Once he has got the concept and is much better you can train him to cease biting with a game. If you get a soft old towel and put knots in it, invite him to play at your instigation only, as long as he is not getting over excited of biting too hard, the game continues, the second he gets hyper excited or starts to get carried away and bites too hard, use the command off, cease the game and put it away. Once calmed down not over excited and ready to play nicely resume the game. Finally the game is always ended when you decide as well.

Saying no, pushing them down, looking at them, making eye contact is all forms of attention to him and rewards the behaviour many people do it inadvertently not realising they are rewarding the behaviour which is often where they go wrong.

As some of the behaviour is due to over stimulation and tiredness too, and many pups wont give in, also make sure he has periods to wind down and rest inbetween, by giving him quiet time with something like a stuffed kong or treat toy or a chew to take it out on, they usually after winding down with things like this then rest and have a nap.


----------



## Luz (Jul 28, 2012)

Our little girl (puppy) is really bitey at the moment. My dog trainer recommends AH AH (as in short and sharp - as you might say to a toddler) and immediately replace your hand/arm/whatever with a toy and play with them with that so that you are showing them what is okay to bite. (it means having toys available in strategic locations). Hope this helps.


----------



## GoldenRetrieverman (Sep 7, 2012)

I think what she is saying is her pup listens to others that are doing what you are suggesting but it doesnt work with her?


----------



## Jobeth (May 23, 2010)

Stick with one of the positive reinforcement ideas for at least a couple of days and don't go down the spray water etc route. The trouble is they may be a quicker solution, but may make them nervous of you and instead of having a normal nipping pup you could end up with a dog that sees you as bringing bad things as well as a dog that is noise and water sensitive. 
Different things work for different dogs. My oldest stopped after a couple of 'time outs' and the youngest stopped with the yelping method. Eventually they stopped and both of mine are very gentle now.


----------



## Sled dog hotel (Aug 11, 2010)

Jobeth said:


> Stick with one of the positive reinforcement ideas for at least a couple of days and don't go down the spray water etc route. The trouble is they may be a quicker solution, but may make them nervous of you and instead of having a normal nipping pup you could end up with a dog that sees you as bringing bad things as well as a dog that is noise and water sensitive.
> Different things work for different dogs. My oldest stopped after a couple of 'time outs' and the youngest stopped with the yelping method. Eventually they stopped and both of mine are very gentle now.

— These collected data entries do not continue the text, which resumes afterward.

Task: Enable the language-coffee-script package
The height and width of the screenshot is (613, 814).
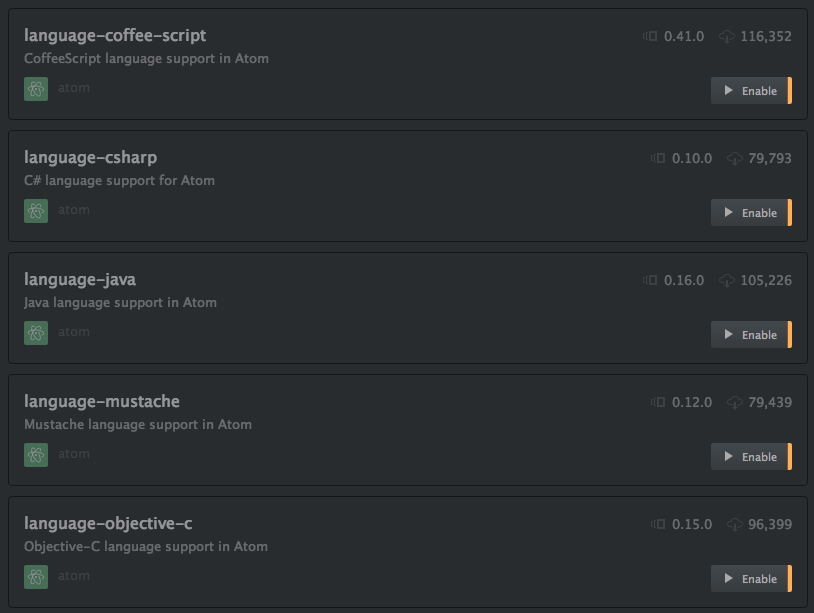Action: tap(751, 91)
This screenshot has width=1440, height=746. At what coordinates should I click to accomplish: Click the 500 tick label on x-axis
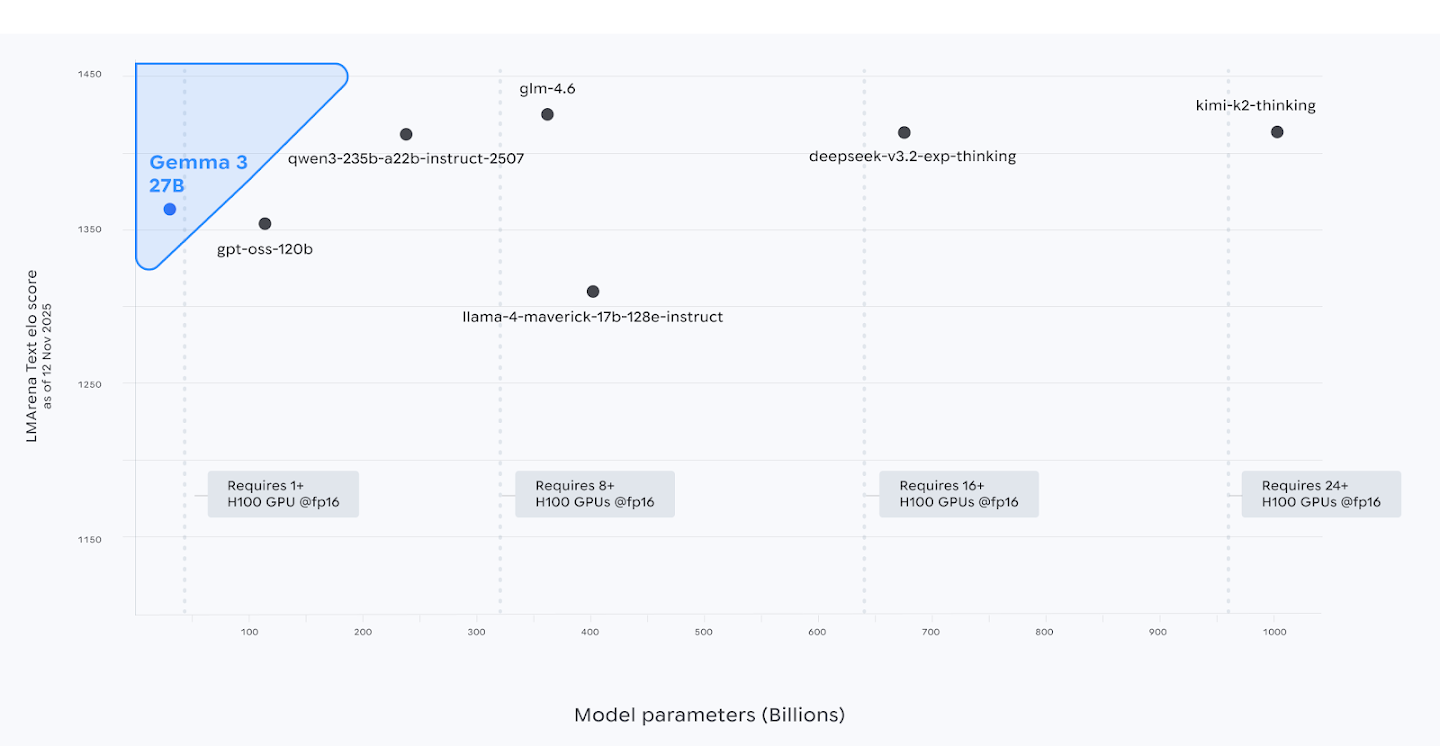[x=704, y=632]
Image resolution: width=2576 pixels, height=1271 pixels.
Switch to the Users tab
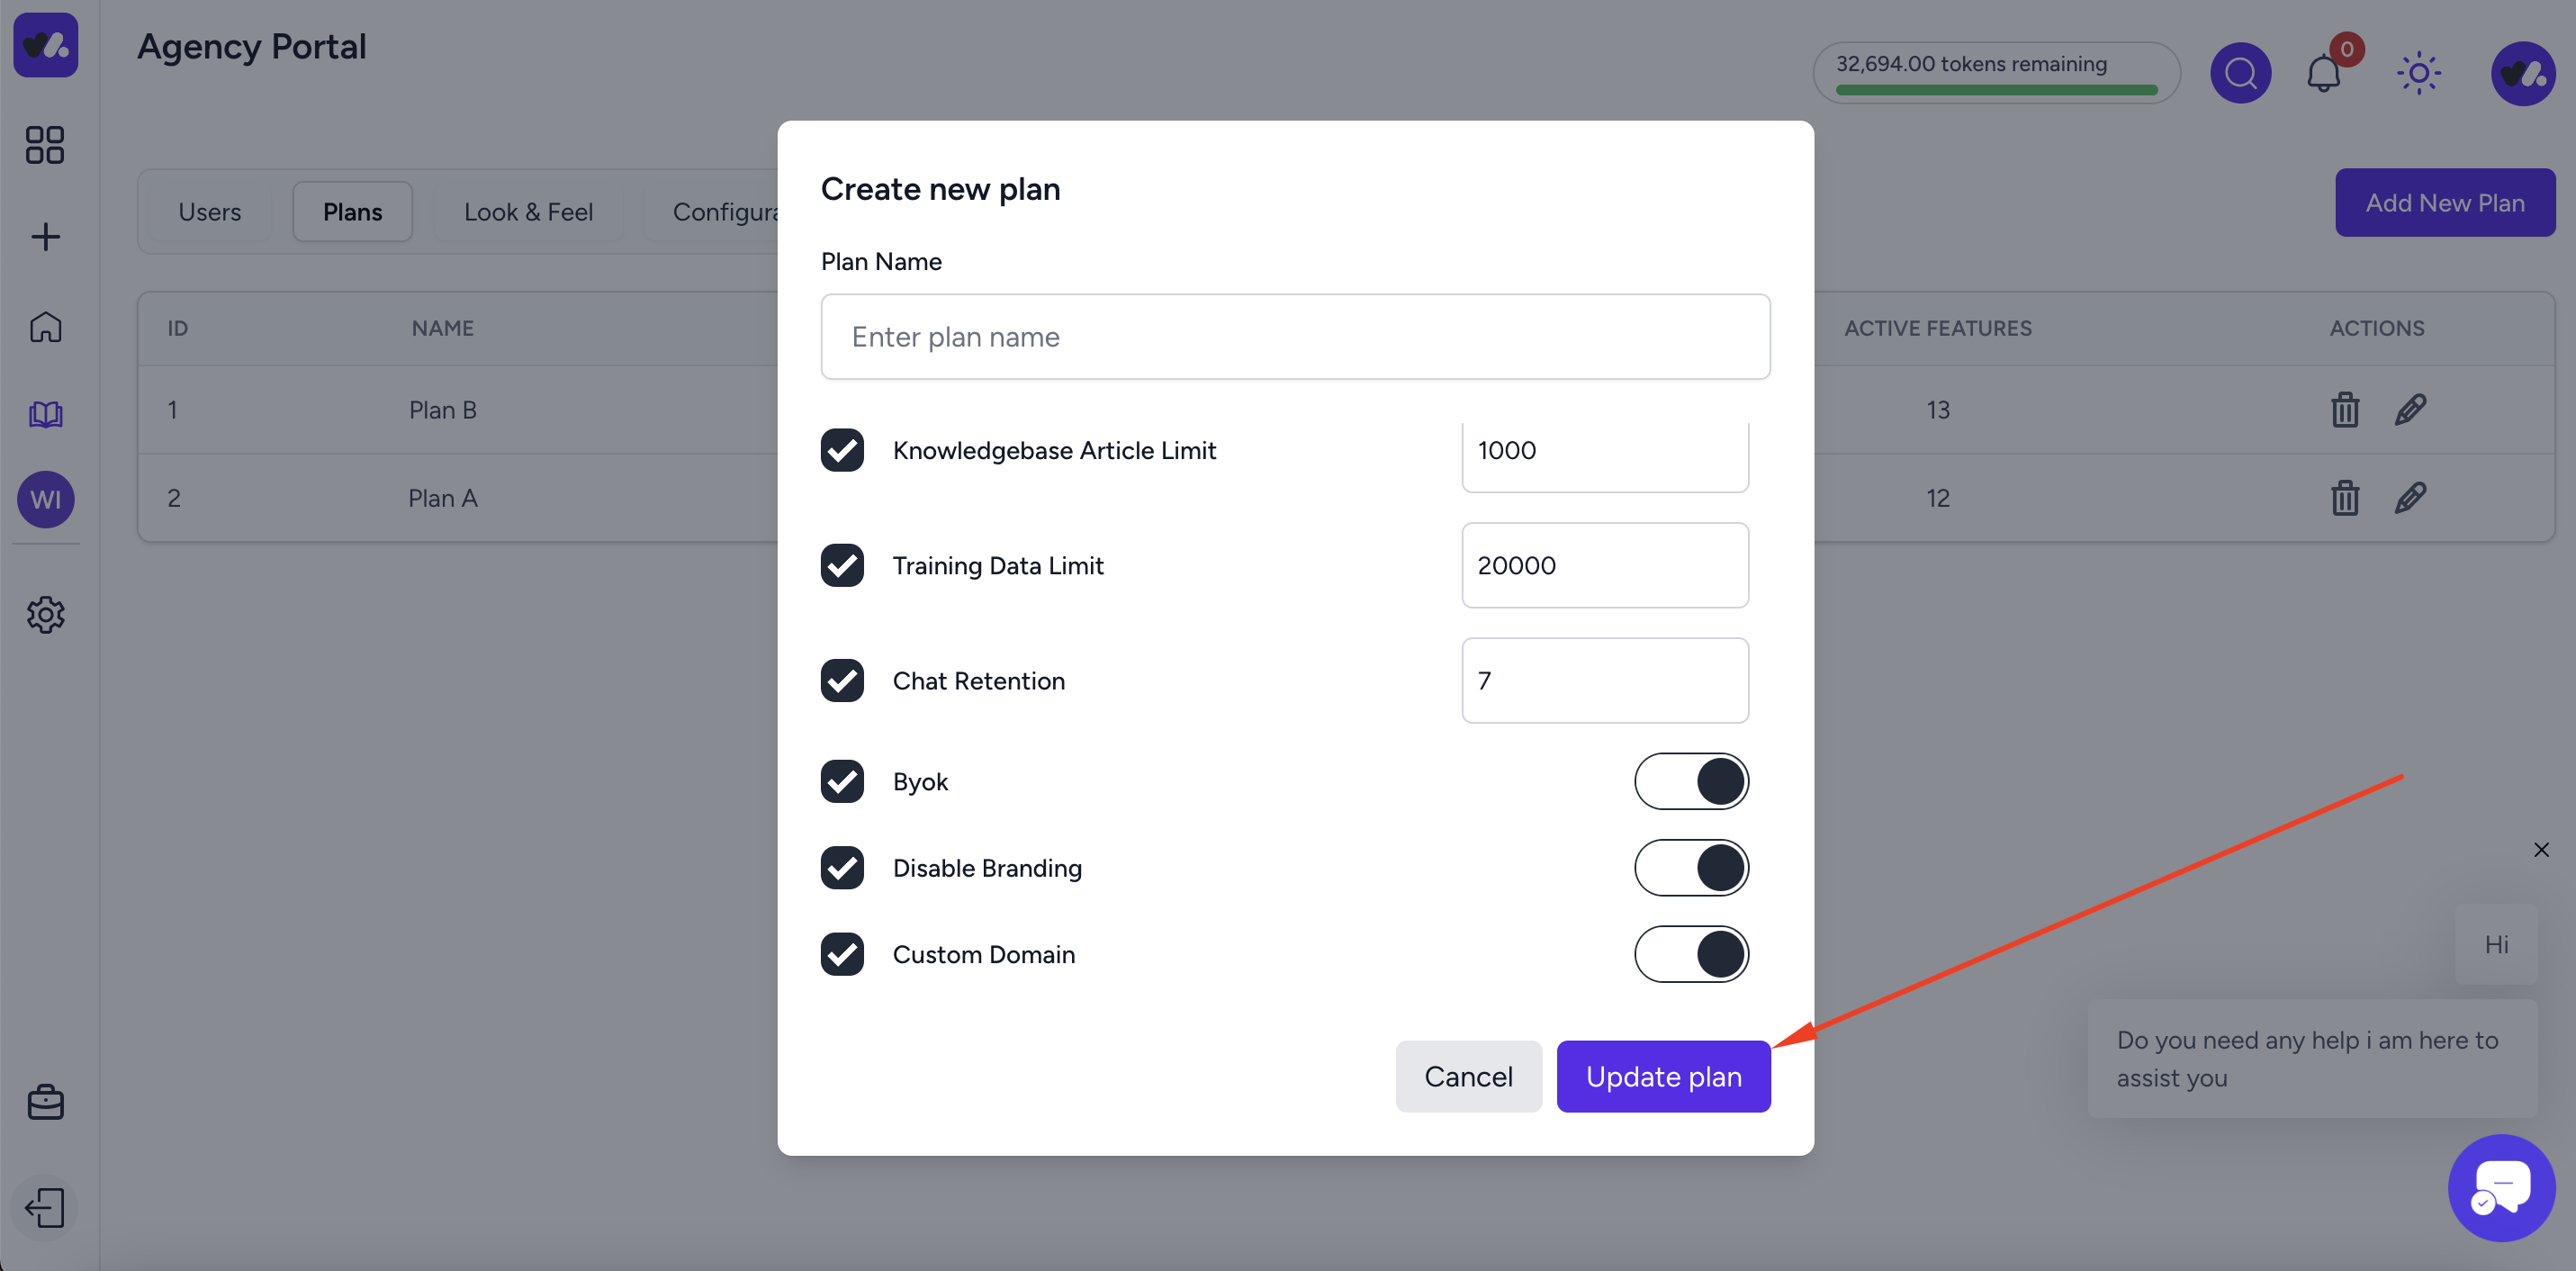[209, 212]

I must say I do agree with Jobeth, although water sprays, pet correctors and rattle bottles can appear to work and work quickly, they can also seriously backfire with a lot of dogs especially pups. They work by supressing the behaviour as something unpleasant happens when they do it, but I have seen pups become nervous and noise sensitive with rattle bottles and pet correctors especially.

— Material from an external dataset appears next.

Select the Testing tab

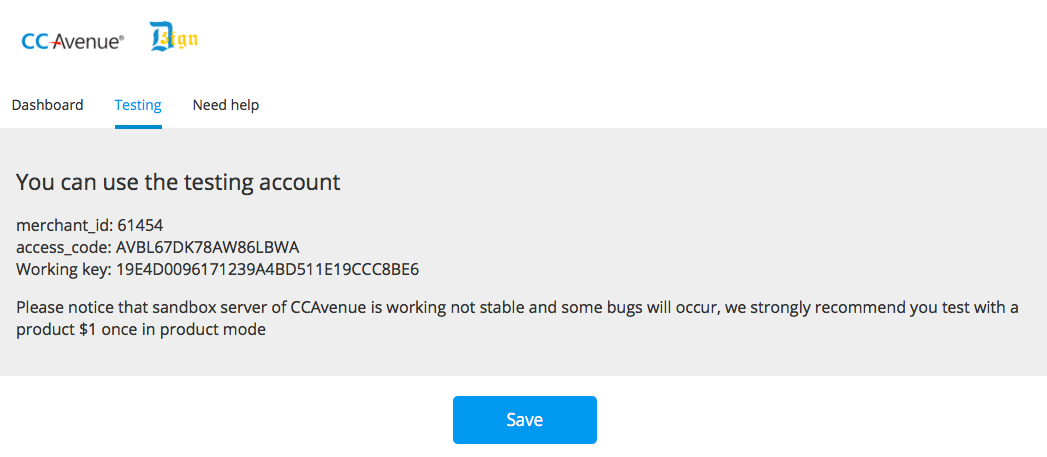pos(138,105)
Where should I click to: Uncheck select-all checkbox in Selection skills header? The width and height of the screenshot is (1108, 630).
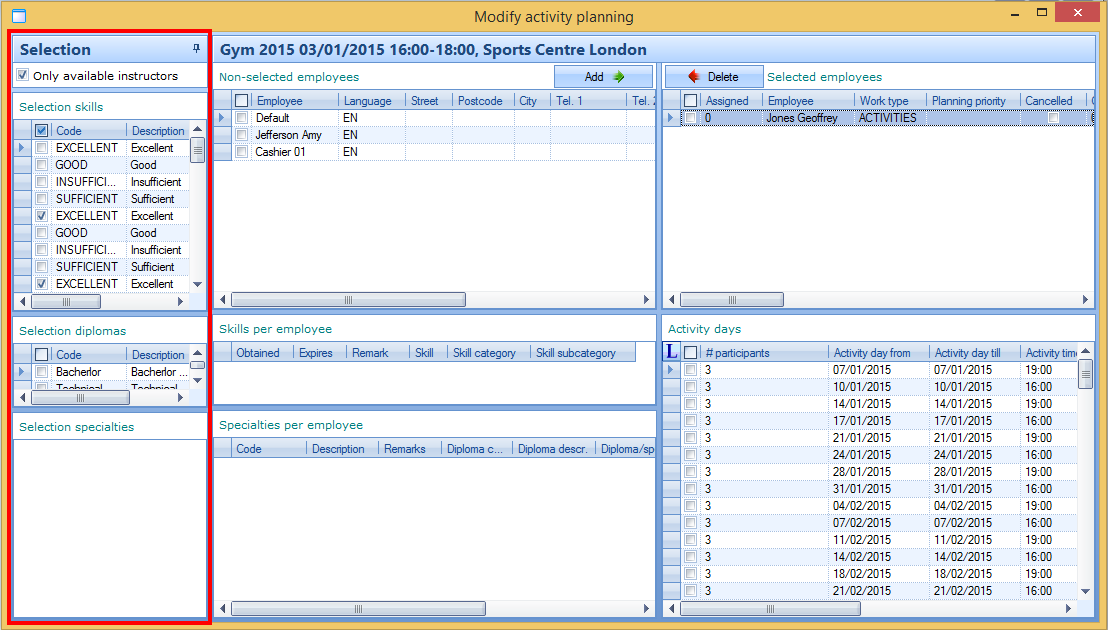tap(41, 131)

Pups can also enter a second fear period around 6mths or so times vary in individuals and breeds, but most usually have a fear period anytime between around 6/14 months, when even outgoing brave pups suddenly become reactive again to sights, sounds, noises and situations. Bad or negative experiences need to be avoided at this time is possible.

Where possible behaviour modification, ie teaching them to cease the unwanted behaviour and instead learning another acceptable behaviour in its place should always be the first consideration.


----------



## Phoolf (Jun 13, 2012)

GoldenRetrieverman said:


> I disagree. Using a spray bottle or corrector spray is a subtle way of saying,* if you bite me something unpleasant happens. I am totally against physical punishment*. I found doing what you suggested did not work for me. I only had to use the spray bottle less than 5 times and she stopped nipping.


Just because you're using a tool to inflict the unpleasant feeling doesn't mean it's not physical punishment. Also this technique rarely works, many dogs don't give a crap about having water sprayed on them, and some think it's super fun.


----------



## Guest (Sep 17, 2012)

Wish mine thought water was super fun! Even try wipe her paws with a damp cloth n ud think she was getting stabbed


----------



## Skandi (May 4, 2012)

We used a spray bottle for barking, worked wonders, however didn't use it for biting, yelping didn't work, ignoring is impossible as she just bit harder and drew blood, I think time out would have worked IF I could have got her out of the room without a fight each time. What worked for us was holding her mouth shut or open each time she did it, with a ah ah/no at the same time. took less than a week with that, now she deosn't nip and if she does it's very gentle

As to only being you..well we had the oposite issue, she stopped on me way before anyone else, I think.. that it's becasue of consistancy, the housemate got bitten for a couple of months more than I did, because she was only telling her off by going, "bad girl don't do that" in a baby voice, and trying to redirect, which I think Jess just saw as a reward. "ooh I bit I got a toy, lets bite again".

Now I am happy to say all you get here is free washes.. lots of washes.


----------



## Maggs (Aug 10, 2012)

Ours is nippy at the moment because she is teething (she is 4.5 months old). My husband is strict with her from the very beginning so one NO from him is enough for her to stop, And turn to me. I also tell her to stop but she would try again and again. Apparently I am too soft with her. So I always have toys around us (it mostly happens when we are on the sofa and she starts nipping around) which I just give her instead of my hand. We have a rope for her which she likes to bite, a big ball which is also made of rope and a couple of kongs. Every now and again she would like her stick or soft ball, but rope and kongs are the favourites.
Also, sometimes she is nipping and does a small crying noise, I think her gums are sore so I give her ice cubes. They work wonders with Maggs, might be worth a try for you too.

Just read a previous post: never thought about it that by redirecting her to a toy I would encourage her to bite more...But quite possible actually. More thought on that one?


----------